Assignment:
Examine each line of the listing below. Copy those in which the string "This" appears.

Supplied records:
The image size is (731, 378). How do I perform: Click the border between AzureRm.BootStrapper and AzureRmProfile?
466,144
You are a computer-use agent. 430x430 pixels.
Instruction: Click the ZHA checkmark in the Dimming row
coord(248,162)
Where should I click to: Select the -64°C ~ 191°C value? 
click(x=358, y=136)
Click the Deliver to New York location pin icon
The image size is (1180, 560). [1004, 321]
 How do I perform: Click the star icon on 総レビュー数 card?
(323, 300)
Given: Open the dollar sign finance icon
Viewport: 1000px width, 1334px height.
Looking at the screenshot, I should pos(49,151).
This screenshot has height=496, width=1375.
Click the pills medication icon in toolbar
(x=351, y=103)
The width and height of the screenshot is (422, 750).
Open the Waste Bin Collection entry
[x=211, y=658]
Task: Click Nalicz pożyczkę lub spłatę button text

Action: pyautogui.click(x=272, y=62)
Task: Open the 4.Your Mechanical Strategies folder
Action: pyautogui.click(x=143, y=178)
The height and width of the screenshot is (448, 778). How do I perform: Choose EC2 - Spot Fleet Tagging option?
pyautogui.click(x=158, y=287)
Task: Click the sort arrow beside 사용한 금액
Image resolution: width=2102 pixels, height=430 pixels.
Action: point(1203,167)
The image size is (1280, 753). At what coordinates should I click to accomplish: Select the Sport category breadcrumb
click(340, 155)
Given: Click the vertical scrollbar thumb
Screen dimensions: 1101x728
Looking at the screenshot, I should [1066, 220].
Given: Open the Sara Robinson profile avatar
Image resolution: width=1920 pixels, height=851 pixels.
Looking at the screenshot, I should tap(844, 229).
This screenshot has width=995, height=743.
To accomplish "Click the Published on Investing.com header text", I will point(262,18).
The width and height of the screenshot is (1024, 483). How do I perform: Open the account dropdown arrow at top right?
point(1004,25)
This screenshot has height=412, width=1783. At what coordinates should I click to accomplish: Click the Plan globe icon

Exercise output:
This screenshot has height=496, width=1375.
This screenshot has width=995, height=743.
This screenshot has height=412, width=1783. At what coordinates should I click to accomplish: Click the Plan globe icon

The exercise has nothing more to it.